Mark has 30 years of experience in all facets of weather, communications and aviation, including 12 years in private industry. He has broad experience in leading science-based service organizations, introducing change, and using and implementing technology and science.
Previously, Mark held senior positions at Booz, Allen & Hamilton, and prior to that with Westinghouse Electric Corporation. While in the private sector, he was responsible for systems engineering, operations and maintenance, acquisition, program management, strategic planning and business development.
Mark has also served as the Executive Director of the White House Task Force on Effective Warnings. His efforts resulted in the President signing the Executive Order 13407: Public Alert and Warning Systems. Mark also served on the FCC's Commercial Mobile Service Alert Advisory Committee - charged with examining existing and planned disaster warning systems - resulting in today's Wireless Emergency Alert capability. In addition, he serves as a member of numerous delegations at international governmental summits and conferences, including the U.S. delegation to World Radiocommunication Conferences and the World Meteorological Organization.
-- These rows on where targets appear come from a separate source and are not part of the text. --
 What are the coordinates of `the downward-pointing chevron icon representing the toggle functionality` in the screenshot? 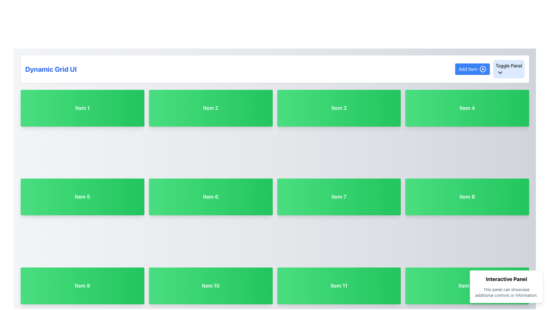 It's located at (500, 72).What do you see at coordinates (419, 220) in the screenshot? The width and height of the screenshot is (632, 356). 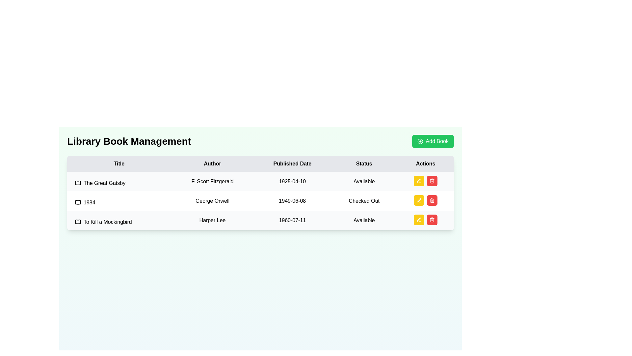 I see `the editing icon located in the third row's 'Actions' column of the table to initiate editing` at bounding box center [419, 220].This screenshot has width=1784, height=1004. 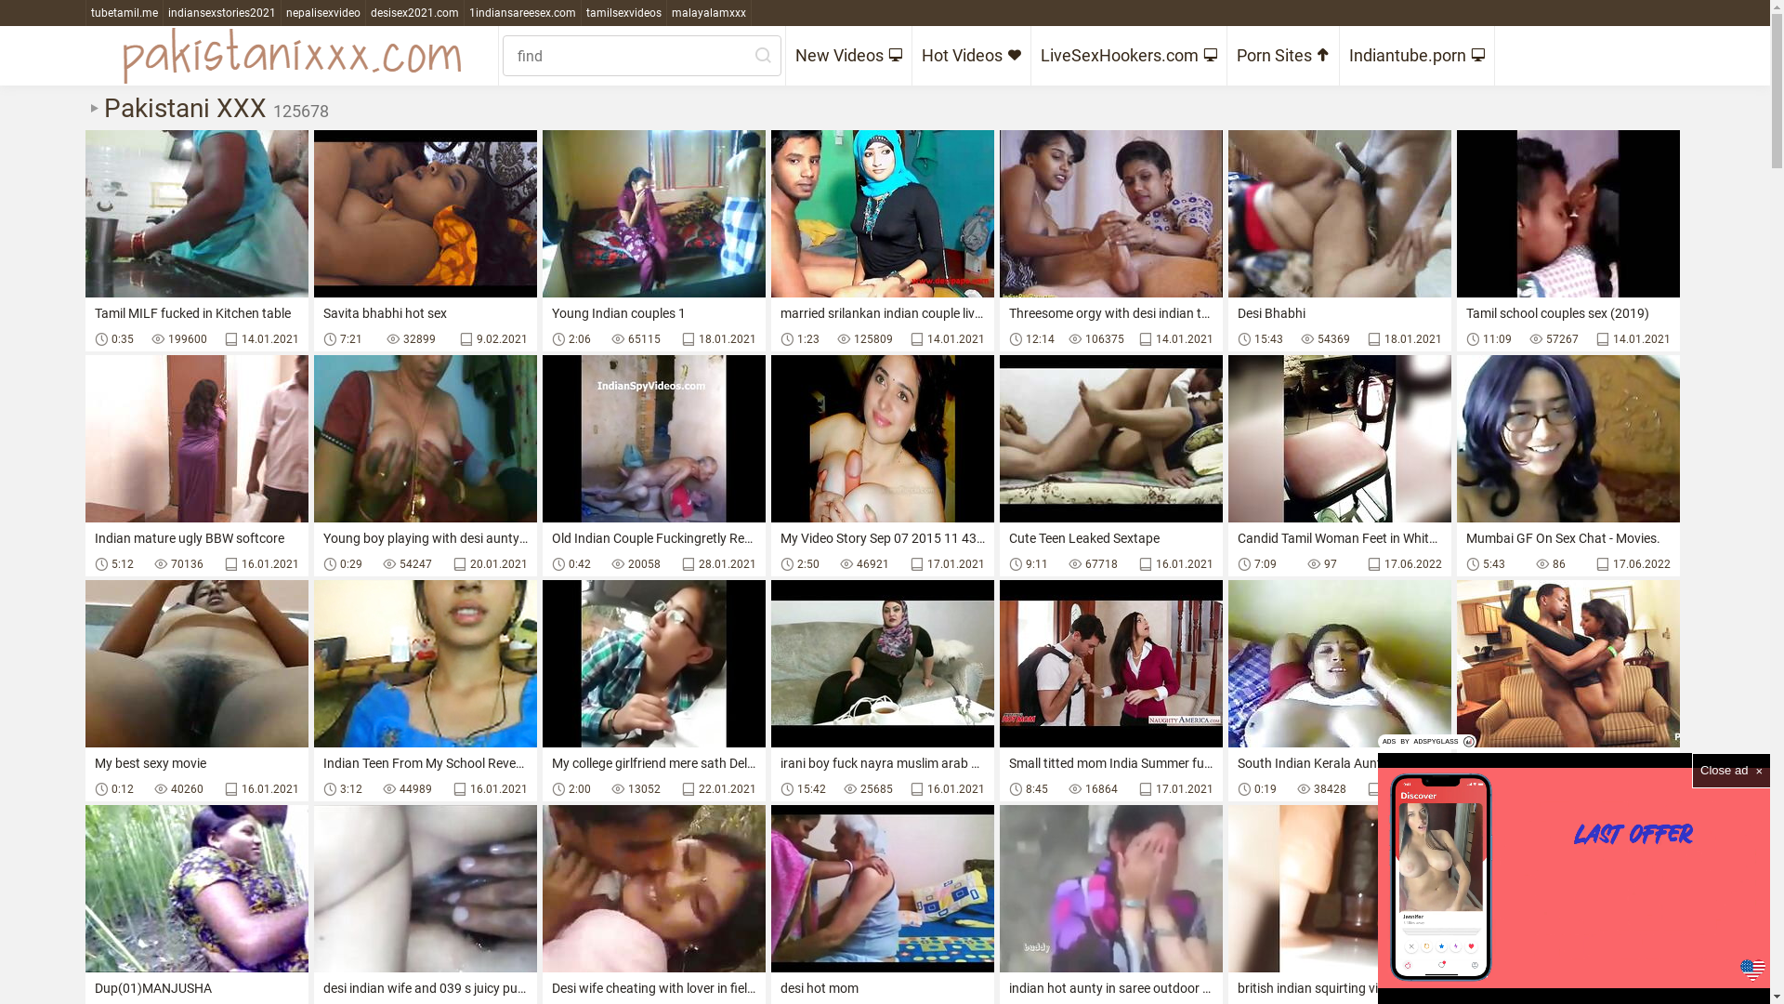 What do you see at coordinates (414, 13) in the screenshot?
I see `'desisex2021.com'` at bounding box center [414, 13].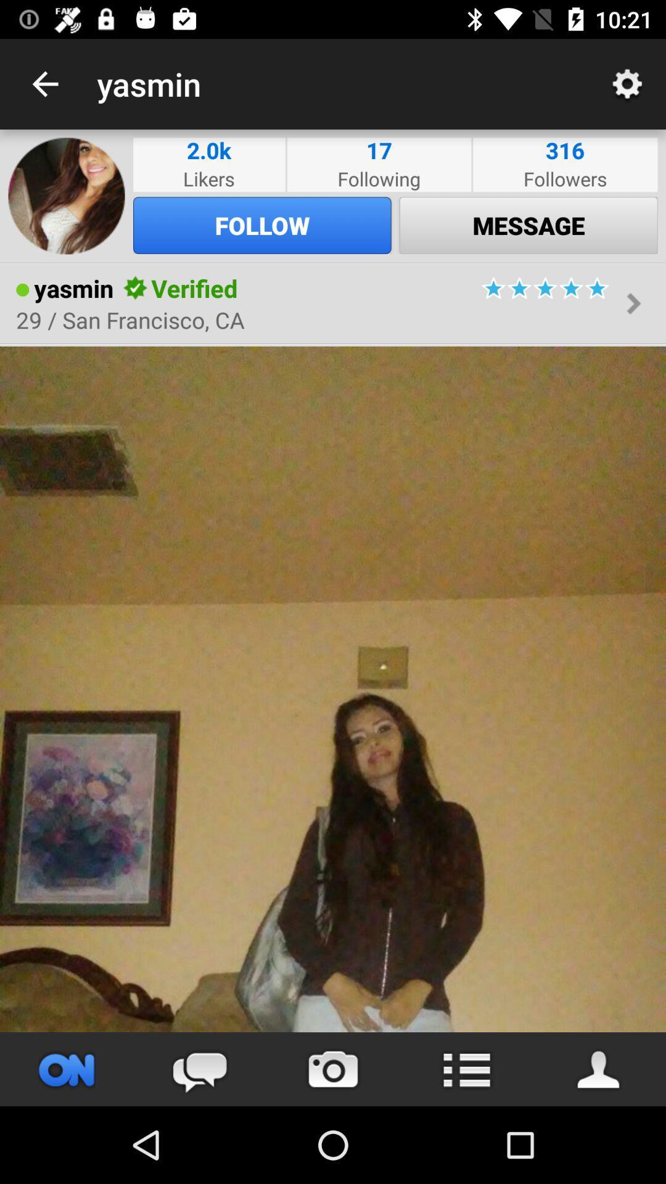 The height and width of the screenshot is (1184, 666). Describe the element at coordinates (67, 195) in the screenshot. I see `icon next to follow item` at that location. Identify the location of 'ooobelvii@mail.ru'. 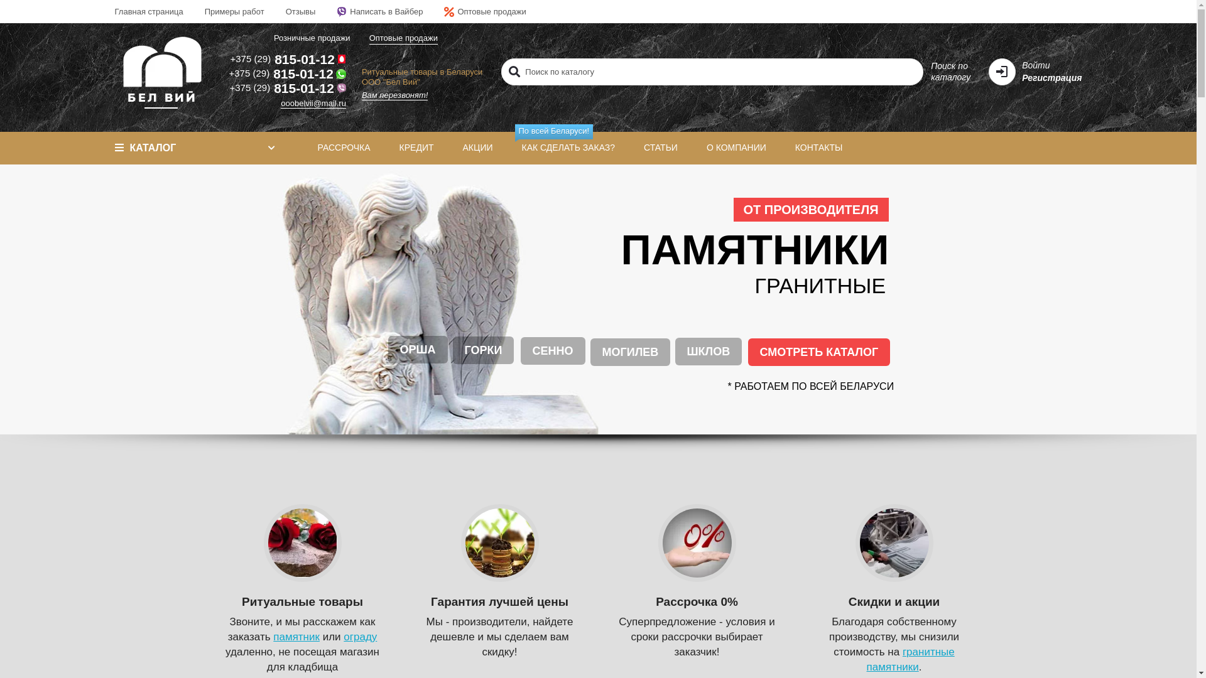
(313, 103).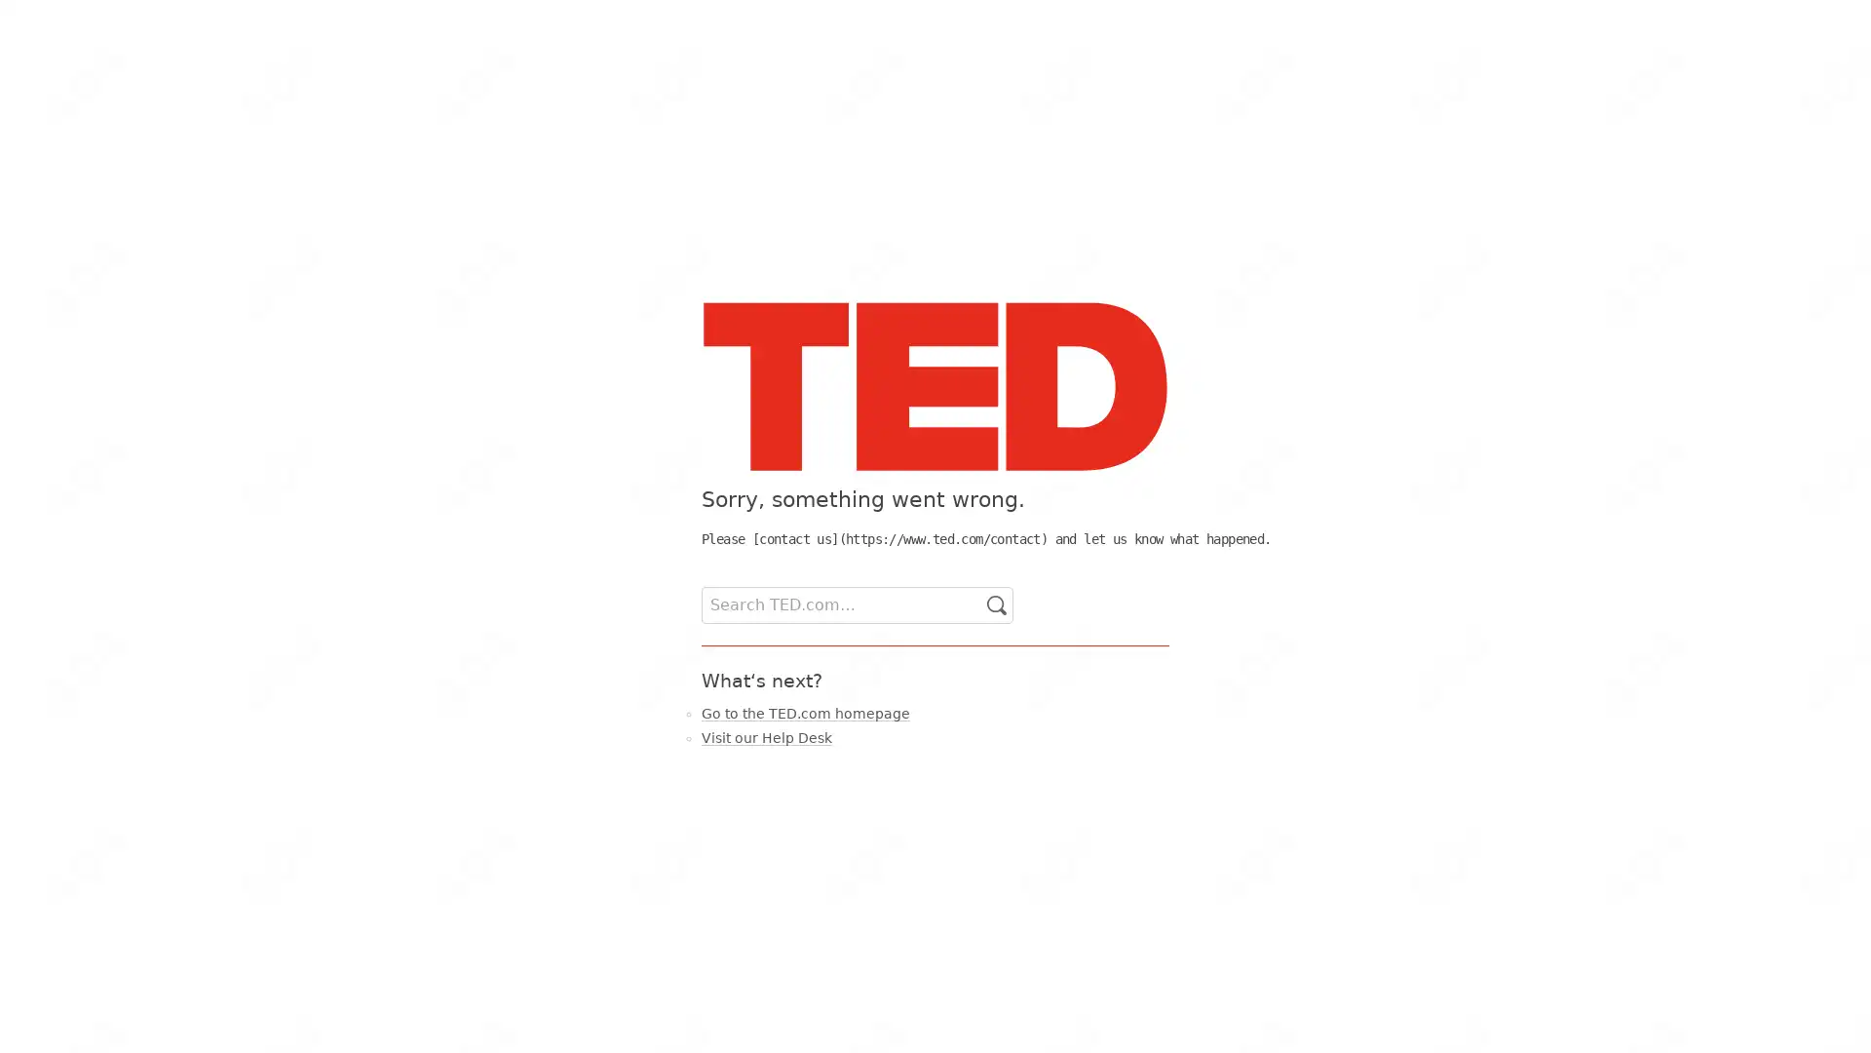 The width and height of the screenshot is (1871, 1053). What do you see at coordinates (996, 603) in the screenshot?
I see `Go` at bounding box center [996, 603].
Mark is a recipient of the Presidential Rank Award, four Department of Commerce Bronze Medal Awards and a NOAA Administrator Award.
Thomas F. Burns
Deputy Assistant Administrator for Systems
Dr. Thomas F. Burns was appointed the Deputy Assistant Administrator for Systems (DAAS) in the National Environmental Satellite, Data and Information Systems (NESDIS) organization of the National Oceanic and Atmospheric Administration (NOAA), effective July 1, 2013. In this capacity, Dr. Burns is responsible for the acquisition of the nation's weather satellite systems, a national mission in support of America's civil, environmental and defense needs, as well as international partnerships. Dr. Burns came to NOAA with over thirty years of experience in the space business in both industry and government. From 1981 to 1990, he worked at TRW in Redondo Beach, CA, supporting government satellite and ground system projects, including Peacekeeper Missile, Tracking and Data Relay Satellite System (TDRSS) and other national defense programs. In 1990, Dr. Burns entered on duty as a government civilian supporting the National Reconnaissance Office (NRO), where he worked for over twenty-two years. He began his government career in applied technology development, with a focus on structures, mechanisms and sensors, before advancing into program management in the realm of large, complex national space systems. In 2002, Dr. Burns was appointed Program Director of a critical national space program in which he delivered to orbit several high performance observation payloads. Dr. Burns served as Mission Success Executive from 2008 to 2012, were he oversaw enterprise mission assurance and independent assessment functions. He led or served on over a dozen high profile independent review teams, including the assessments of cost effectiveness, major program viability, operational failures and major milestone readiness. Dr. Burns is the recipient of the NRO Medal of Distinguished Service and the Dr. Joseph V. Charyk award for achievement at the NRO.
Dr. Burns earned Bachelor and Masters degrees in Aerospace Engineering from the University of Notre Dame and a Ph.D. in Aerospace Engineering from the University of Southern California, where his research centered on spacecraft attitude control. He enjoys spending time with his family and distance running, having completed over twenty marathons.